Zwischen diesen drei Ärzten springt die Sendung in altbekannter Dokusoap-Manier mehrfach hin und her und legt dabei ein ziemlich gemächliches Erzähltempo an den Tag, das auch visuell oder auditiv keinerlei besondere Schmankerl zu bieten hat, sondern schlichtweg die Realität abbildet, Ärzte und Patienten hin und wieder direkt in die Kamera sprechen lässt und die daraus gewonnenen Bewegtbilder mit dem gewohnten Mix aus diversen Charthits anreichert. Damit setzt man gewiss keine neuen Impulse, was aber grundsätzlich insbesondere am Vormittag gar nicht mal verwerflich ist - auf die qualitativ düsteren Scripted-Dauerrotationszeiten rekurrierend kann man sogar sagen, dass hier erfreulich angenehme Menschen erfreulich intelligente Dinge in die Kamera sprechen und der Frontalcortex erfreulich geringen Schaden an dieser Sendung nimmt.
Die Frage, die dem Branchenkenner dabei aber stets im Hinterkopf rumschwirrt, ist: Wie will man damit frischen Wind aufziehen lassen? Als Verantwortlicher der Sendung kann man natürlich in erster Linie darauf verweisen, dass vorrangig (in Folge eins ausschließlich) Ärzte bei ihrer Arbeit begleitet werden und deren Alltag einen größeren Personenkreis ansprechen könnten als Hebammen. Denkbar, aber bei weitem nicht garantiert. Dass es durchaus nett und informativ ist, von einer Dermatologin erzählt zu bekommen, wie sich Muttermale differenzieren lassen oder einem Chirurgen bei der Magenverkleinerung eines stark übergewichtigen Menschen über die Schulter blicken zu können, bevor er den Sinn und Zweck dessen und die Auswirkungen dieses Eingriffs erklärt - keine Frage, dem ist so. Die inhaltliche Existenzberechtigung der Sendung liegt anders als bei manch einem Laientheater-Festspiel mit Hang zur Gossensprache auf der Hand.

--------------------------------

● Aufgabe
Beantworte zum Auszug über die Ärzte-Sendung diese Fragen:
1. Womit reichert die Sendung ihre Bewegtbilder an?
2. Wer wird in Folge eins ausschließlich bei der Arbeit begleitet?
3. Was erzählt die Dermatologin?
Die Einträge stehen in keinem Zusammenhang mit dem Auszug.

Gesammelte Dateneinträge
--------------------------------

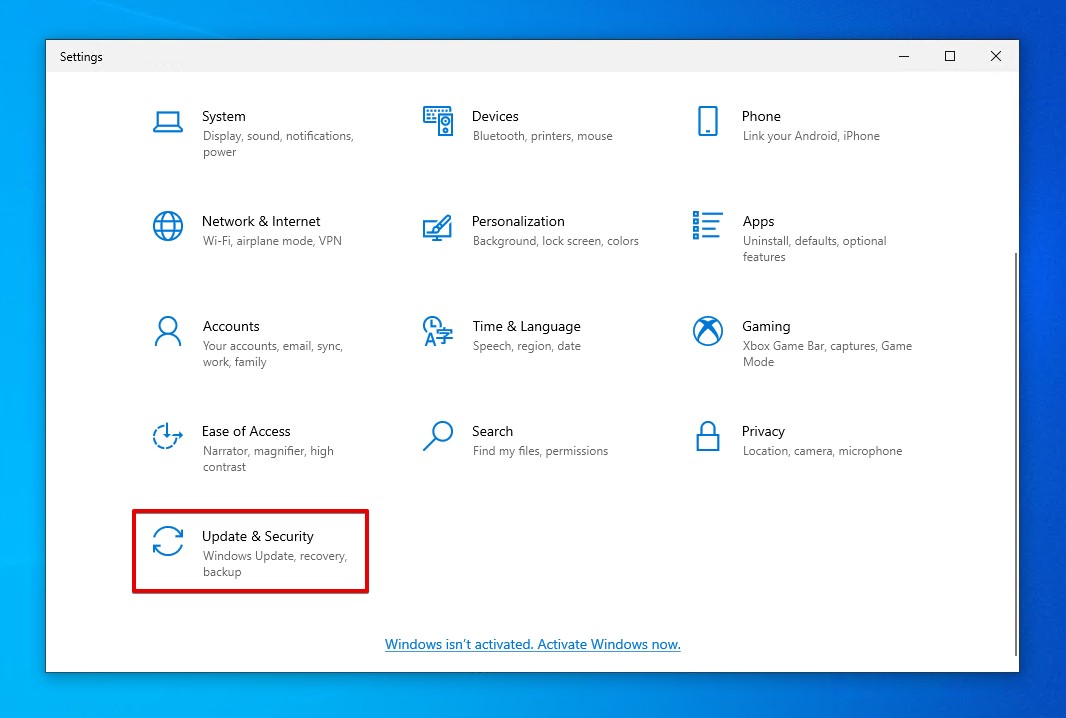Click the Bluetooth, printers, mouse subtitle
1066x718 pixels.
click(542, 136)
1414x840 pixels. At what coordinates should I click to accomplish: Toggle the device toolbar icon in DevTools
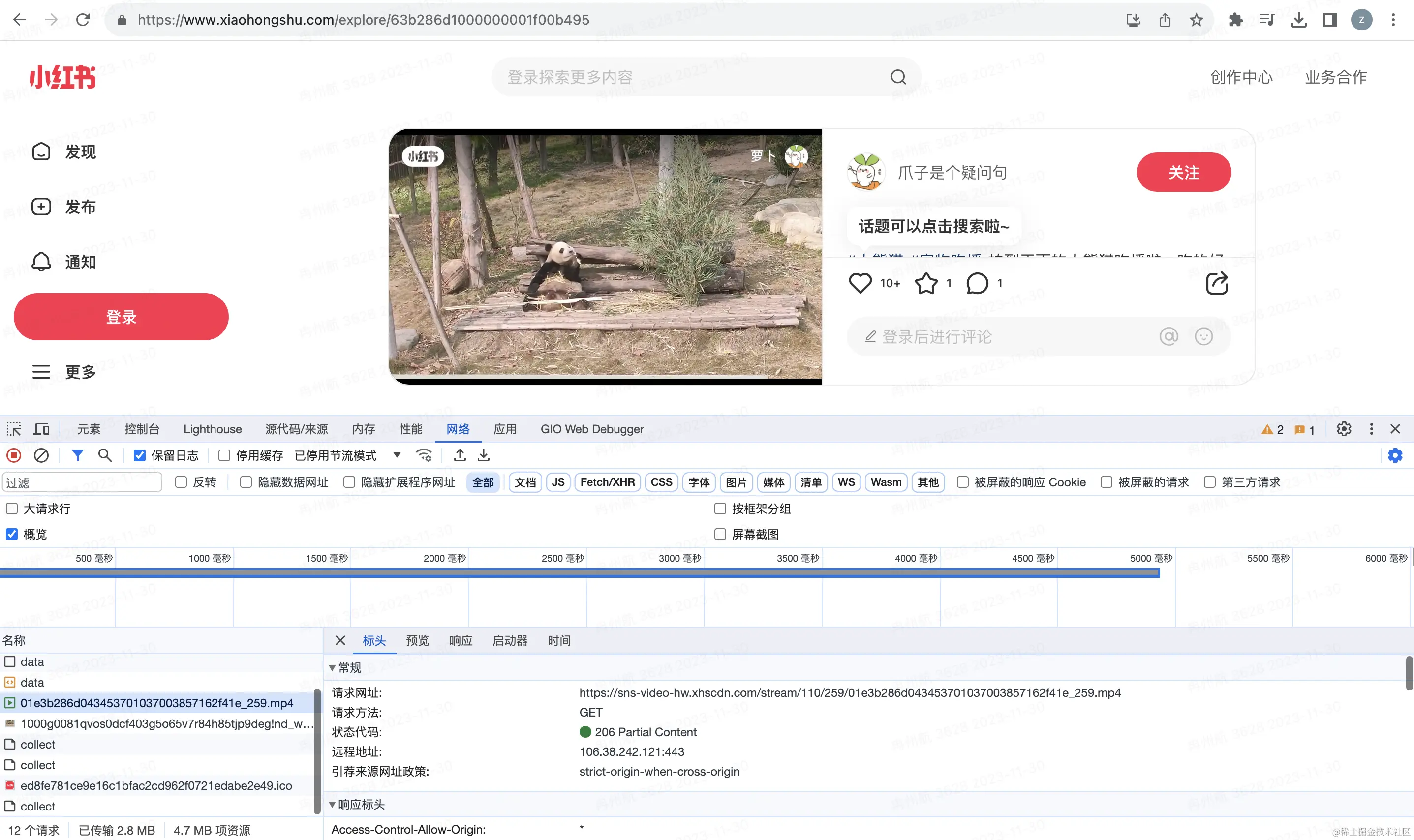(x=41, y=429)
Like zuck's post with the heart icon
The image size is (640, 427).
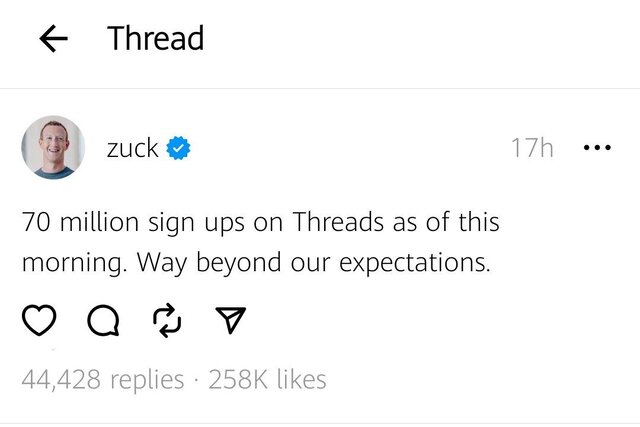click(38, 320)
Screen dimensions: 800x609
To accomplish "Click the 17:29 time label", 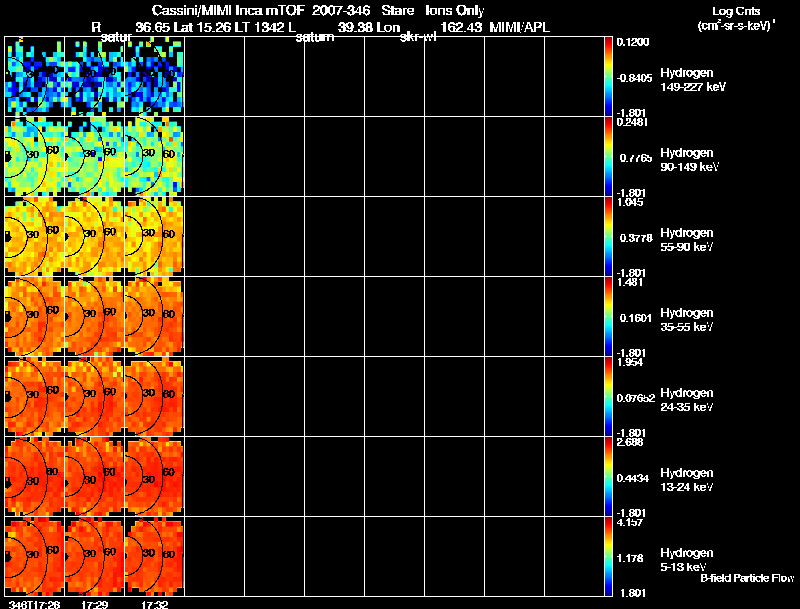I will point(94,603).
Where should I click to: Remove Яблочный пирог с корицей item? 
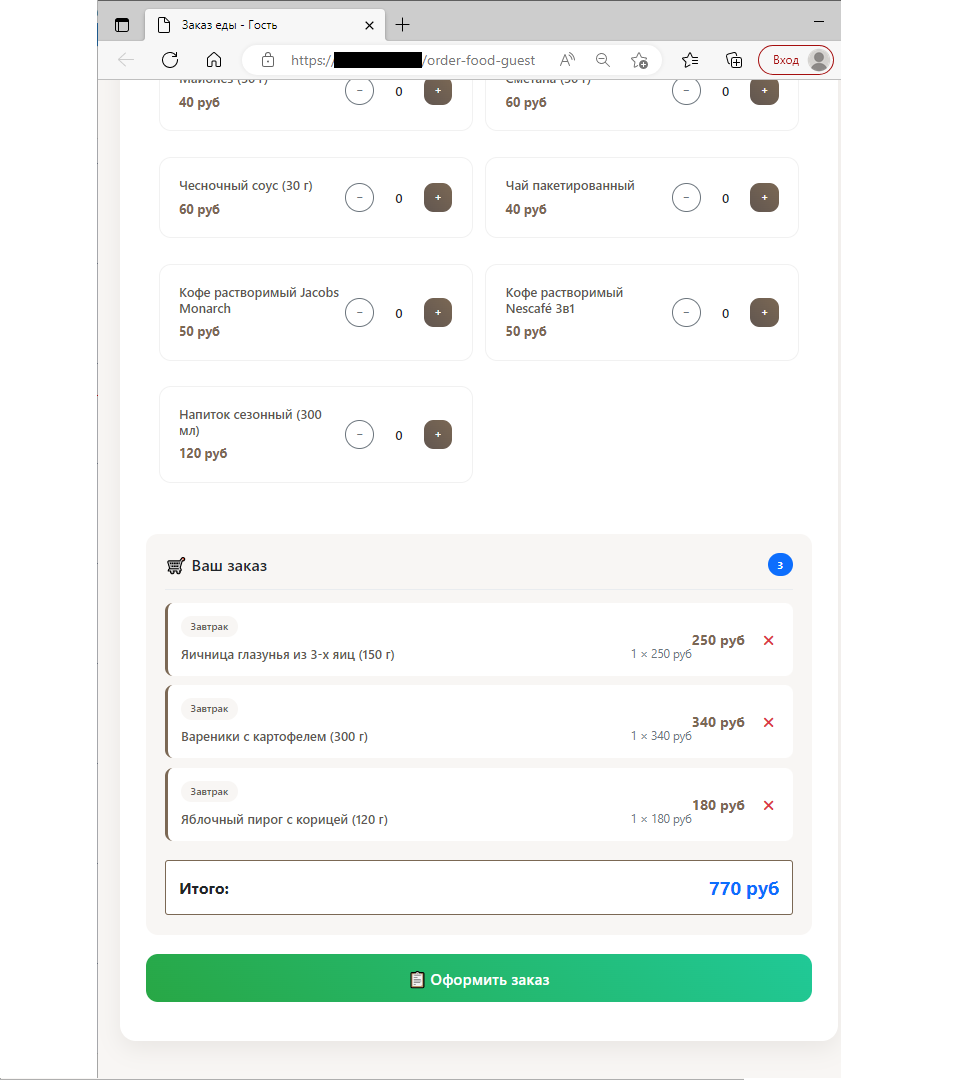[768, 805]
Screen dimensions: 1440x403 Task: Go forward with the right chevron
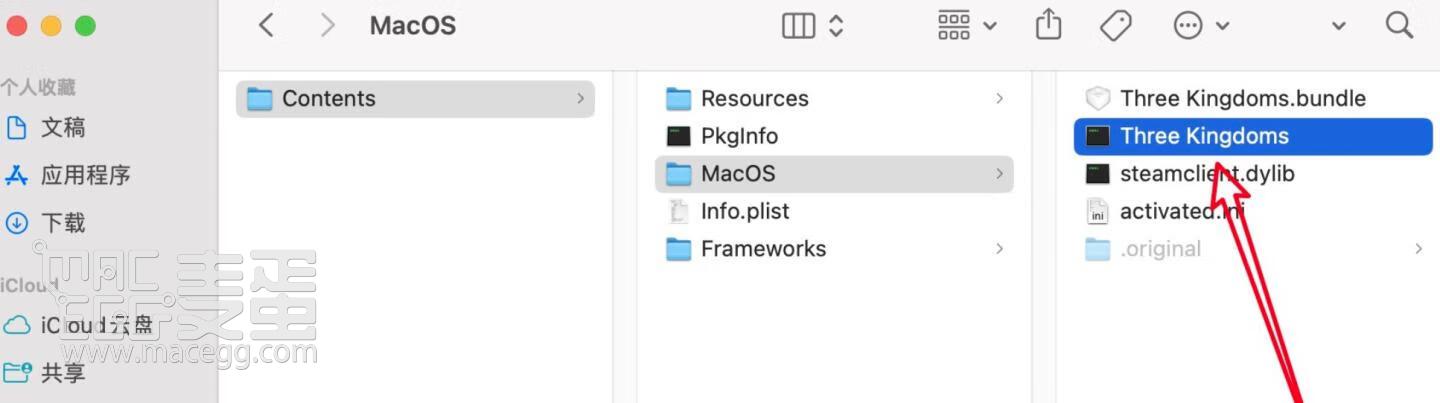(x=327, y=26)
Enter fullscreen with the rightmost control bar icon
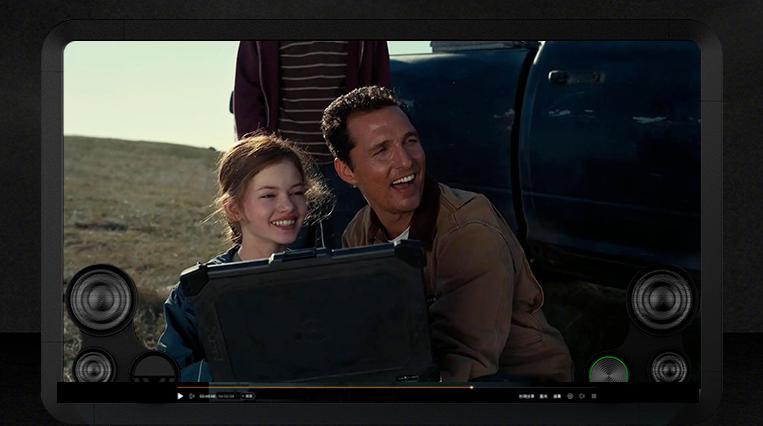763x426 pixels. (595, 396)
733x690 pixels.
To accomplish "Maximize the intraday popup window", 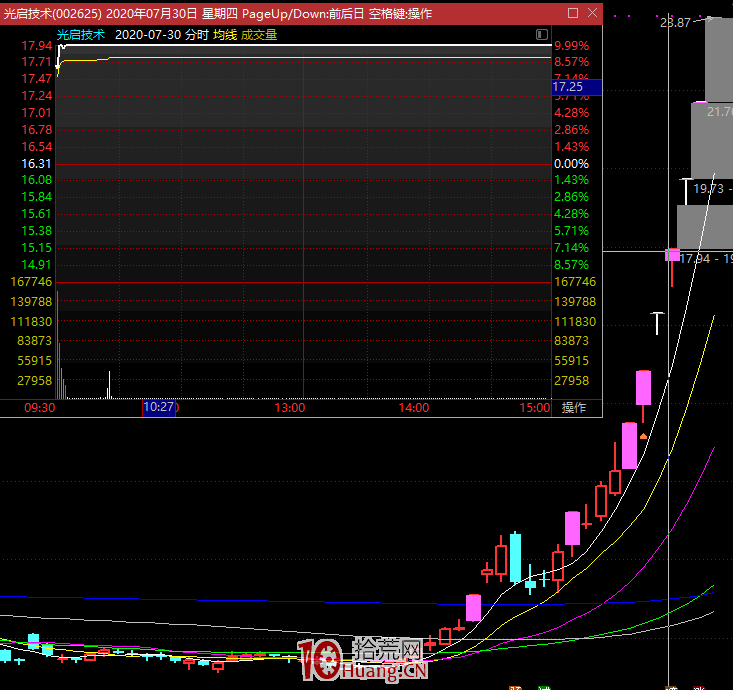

--------------------------------

● Antwort
1. Mit dem gewohnten Mix aus diversen Charthits.
2. Ärzte.
3. Wie sich Muttermale differenzieren lassen.